There may be many such messages for that particular hash, of course—hence not unique.
 
5:55 PM
ah, I see.
 
I worry that the OpenPGP Standard is much more open than most think, but it is just a hunch. They could replace SHA-1 in the MDC packet, but they won't. Backwards compatibility could be an option instead of a default.
 
@Patriot but then the average end user's app breaks and they will switch to something that works (albeit insecurely)
 
@ SEJPM Yes, I see. I worry that SHA-1 is just a lock that the fox gave the chickens to protect the chicken coop.
I'll shut up now.
 
 
3 hours later…
9:13 PM
Japanese scientists announced the first fully controlled 1024 qubit quantum computer operating at -300 degrees Celsius, running the Harmonics Oscillating Accelerated Computing System (HOACS)
 
@DannyNiu 1024 physical qubits?
 
Yipes, that's a lot of qubits, if they are interconnected anyway.
Could you link to the announcement? I cannot find it...
 
Running at 26.85 kelvins below absolute zero?
 
@SqueamishOssifrage that's quite warm, isn't it?
 
Guys! The operating system is HOACS!
And the operating temperature is below absolute zero!
 
9:22 PM
ohh
I thought it was 26.85 above absolute zero...
 
I wrote the joke in Chinese, if anyone's interested. bilibili.com/read/cv2876817
And the physical partical is "graviton".
 
D'oh. That's what you get after 10 hours in a car.
Brain is mush'
 
In theories of quantum gravity, the graviton is the hypothetical quantum of gravity, an elementary particle that mediates the force of gravity. There is no complete quantum field theory of gravitons due to an outstanding mathematical problem with renormalization in general relativity. In string theory, believed to be a consistent theory of quantum gravity, the graviton is a massless state of a fundamental string. If it exists, the graviton is expected to be massless because the gravitational force is very long range and appears to propagate at the speed of light. The graviton must be a spin-2 boson...
so graviton is a thing
 
whyyyyyyyyyyyyyy has the plague of the red dot befallen me
 
@SqueamishOssifrage because apparently not enough people visit the close vote review queue?
 
9:36 PM
it is empty
BUT I AM STILL DOTTED WITH RED
 
@SqueamishOssifrage refresh your page then
 
I refreshed but the red dot keeps coming back. It has been plaguing for a week.
 
@SqueamishOssifrage file a bug on Meta Stack Exchange then?
 
What, you mean like lifting a finger to solve the problem instead of kvetching?
 
@SqueamishOssifrage yes
 
9:50 PM
2
Q: Examples of protocols that are insecure when run concurrently

satyaI was reading Canetti00 Universally Composable security paper. The first page of introduction says that there are some MPC protocols and Zero knowledge protocols that are insecure under concurrent composition. I don't see why protocols might break when concurrently composed together. Please pro...

 
Heh. That's a funny question to hit HNQ.
 
 
2 hours later…
11:40 PM
Negative temperature (measured in Kelvin) is sort of a real thing, I've heard. It's not "colder" than absolute zero, though. Nor would you reach that temperature by crossing absolute zero.
Something something lasers.
 
1
Q: Are one time pads still secure when using randomly generated words as the pad?

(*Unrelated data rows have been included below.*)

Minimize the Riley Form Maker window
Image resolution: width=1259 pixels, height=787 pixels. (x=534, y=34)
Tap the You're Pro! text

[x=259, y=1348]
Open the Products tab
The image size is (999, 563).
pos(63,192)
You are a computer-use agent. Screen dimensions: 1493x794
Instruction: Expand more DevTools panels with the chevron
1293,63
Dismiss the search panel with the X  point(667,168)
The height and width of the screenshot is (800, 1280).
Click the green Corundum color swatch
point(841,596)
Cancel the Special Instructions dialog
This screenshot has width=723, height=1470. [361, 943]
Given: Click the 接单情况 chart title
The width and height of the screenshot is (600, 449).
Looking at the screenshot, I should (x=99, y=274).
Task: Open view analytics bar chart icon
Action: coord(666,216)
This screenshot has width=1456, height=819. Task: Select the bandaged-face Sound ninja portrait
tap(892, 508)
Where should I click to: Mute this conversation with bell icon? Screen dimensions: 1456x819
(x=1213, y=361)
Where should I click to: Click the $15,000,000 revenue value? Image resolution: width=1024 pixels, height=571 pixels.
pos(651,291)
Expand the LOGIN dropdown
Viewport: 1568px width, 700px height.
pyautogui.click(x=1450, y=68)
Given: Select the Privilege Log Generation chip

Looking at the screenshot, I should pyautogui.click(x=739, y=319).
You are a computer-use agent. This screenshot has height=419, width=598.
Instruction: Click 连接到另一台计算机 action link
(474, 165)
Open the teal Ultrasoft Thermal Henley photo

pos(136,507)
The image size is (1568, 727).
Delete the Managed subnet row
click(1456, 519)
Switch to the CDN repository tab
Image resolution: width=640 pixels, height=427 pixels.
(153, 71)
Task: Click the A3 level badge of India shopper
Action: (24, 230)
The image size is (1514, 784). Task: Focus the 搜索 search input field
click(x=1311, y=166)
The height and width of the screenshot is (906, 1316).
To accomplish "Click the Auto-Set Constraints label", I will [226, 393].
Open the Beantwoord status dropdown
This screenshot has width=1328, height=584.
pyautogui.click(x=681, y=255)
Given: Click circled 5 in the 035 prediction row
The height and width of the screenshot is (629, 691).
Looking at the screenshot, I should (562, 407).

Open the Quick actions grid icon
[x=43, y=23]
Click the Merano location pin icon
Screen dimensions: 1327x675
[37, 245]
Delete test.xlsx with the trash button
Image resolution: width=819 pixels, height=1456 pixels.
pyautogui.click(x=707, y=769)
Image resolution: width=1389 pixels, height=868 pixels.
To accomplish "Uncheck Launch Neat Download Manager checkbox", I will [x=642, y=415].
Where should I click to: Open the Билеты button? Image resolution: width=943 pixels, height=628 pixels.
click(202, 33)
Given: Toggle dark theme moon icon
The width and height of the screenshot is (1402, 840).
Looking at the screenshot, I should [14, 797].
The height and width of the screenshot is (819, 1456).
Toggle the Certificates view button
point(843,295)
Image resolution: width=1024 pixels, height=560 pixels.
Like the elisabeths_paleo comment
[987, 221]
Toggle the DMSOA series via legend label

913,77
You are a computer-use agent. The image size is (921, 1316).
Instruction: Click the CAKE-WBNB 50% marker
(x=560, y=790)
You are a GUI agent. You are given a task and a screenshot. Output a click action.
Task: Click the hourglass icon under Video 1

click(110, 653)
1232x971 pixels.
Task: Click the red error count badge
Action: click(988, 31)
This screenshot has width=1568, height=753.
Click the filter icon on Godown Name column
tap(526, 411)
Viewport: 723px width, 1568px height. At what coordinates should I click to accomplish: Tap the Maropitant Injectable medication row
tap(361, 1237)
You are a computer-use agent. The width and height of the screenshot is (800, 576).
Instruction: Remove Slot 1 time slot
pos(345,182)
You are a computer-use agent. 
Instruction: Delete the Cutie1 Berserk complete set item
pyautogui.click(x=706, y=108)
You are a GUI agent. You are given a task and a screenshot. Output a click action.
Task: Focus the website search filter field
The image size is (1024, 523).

jsfierroI was researching the US military's DIANA one-time-pad system and came across the following quote purportedly from a former US Special Forces soldier: Special Forces were one of (if not the only) units in Vietnam to utilize Morse code on a regular basis. We used a method of encryption ca...

 
oy
Can we cancel this one, pursuant to the policy established on meta?
(cancel it as HNQ, not close/delete it)
 
11:55 PM
Not my decision, but no one time pad question I can think of is imo worthy of HNQ status.